• **Source**:
------

Product vs. Distribution

Most new entrepreneurs are enamored with product ideas. "I have a new idea for a product," "a service," or increasingly, "an app."

You hear this at cocktail parties all the time. When someone says they have a new business idea, they are almost always referring to a new product idea.

But, those who actually run businesses spend a huge amount of time worrying about things that go beyond on the product.

They worry about... distribution.

This topic came up when I was in Austin, Texas having breakfast with members of my Inner Circle mentorship program.

We were talking about what makes new startups successful. I argued that most new companies severely underestimate the importance of distribution.

Distribution is the method by which you will be able to reach your target customer, communicate with them, and ultimately sell to them.

Once you build and introduce a new product to the world, something terrible happens...

NOTHING

Products do not sell themselves. Target customers do not magically learn about your product.

It is much easier to create a product than it is to build a distribution channel to reach a market segment.

There are two kinds of distribution channels:

Direct vs. Indirect

A "direct" channel is when your company has a direct relationship with your customers.

You know their names. You have their credit cards on file. You have their mailing addresses, phone numbers, or email addresses.

This email that you’re reading is being sent via a direct distribution channel known as an email newsletter.

I have your email address. You’ve given me permission to communicate with you.

From time to time, I send you opportunities to buy products or services that I think would be a good fit for you.

Other forms of direct distribution channels include having your own retail stores, an outbound telemarketing center, eCommerce websites, direct mail catalogs, and television infomercials.

An “indirect” distribution channel is one where you sell your products or services through an intermediary.

------

• **Dataset section**:
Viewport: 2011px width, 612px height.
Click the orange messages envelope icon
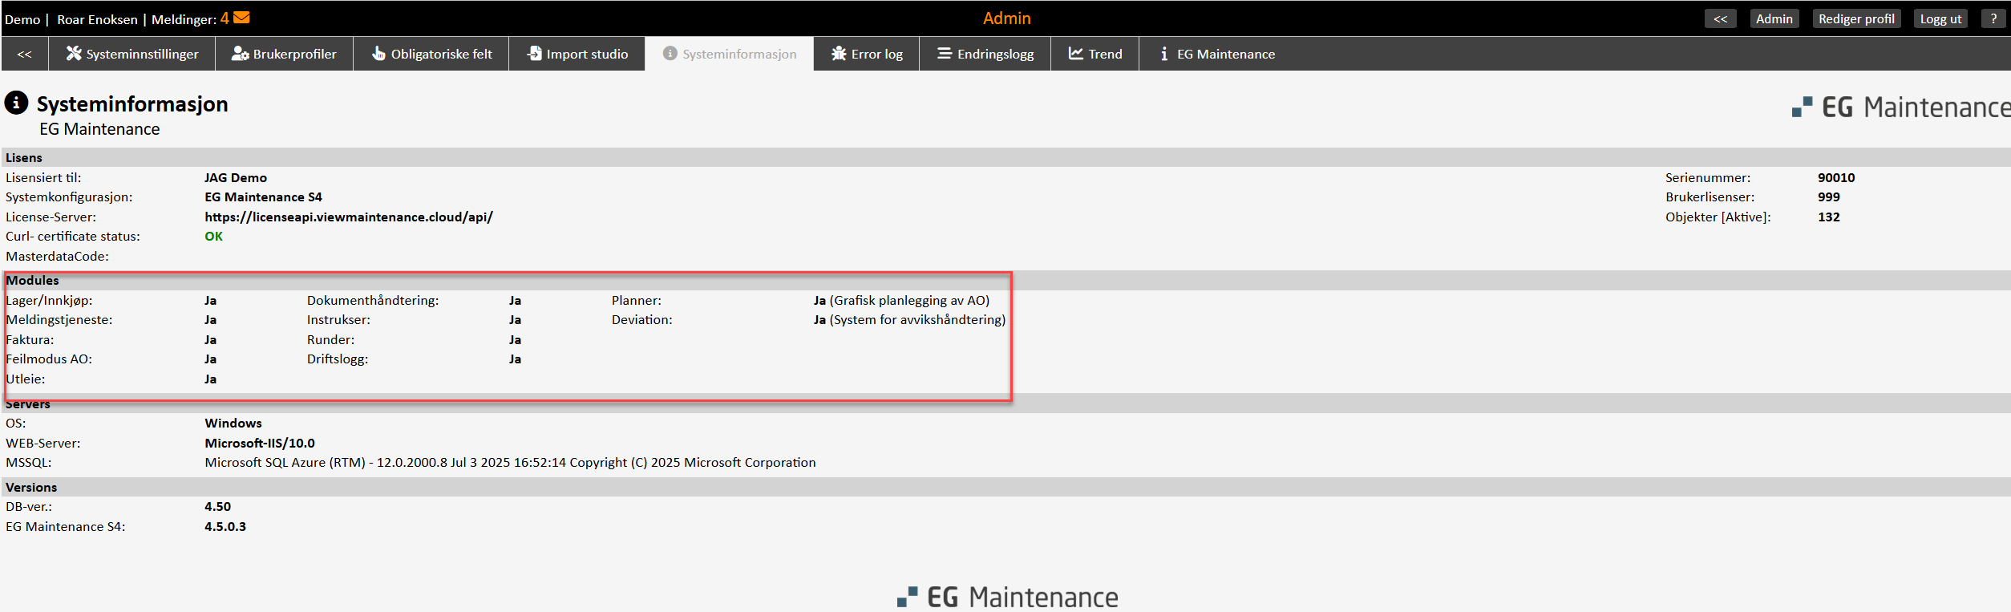tap(241, 18)
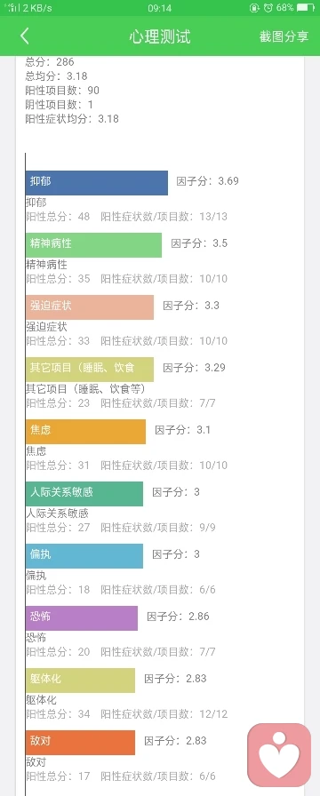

------

• **Job**:
Do these statements agree with the piece on product vs. distribution? Answer yes or no for each and quote the words of the text that decide it.
1. Distribution covers reaching the target customer, communicating with them, and selling to them.
2. Building a distribution channel to reach a market segment is easier than creating a product.
3. Television infomercials are a form of indirect distribution.

• **Output for this task**:
1. Yes: "Distribution is the method by which you will be able to reach your target customer, communicate with them, and ultimately sell to them."
2. No: "It is much easier to create a product than it is to build a distribution channel to reach a market segment."
3. No: "Other forms of direct distribution channels include having your own retail stores, an outbound telemarketing center, eCommerce websites, direct mail catalogs, and television infomercials."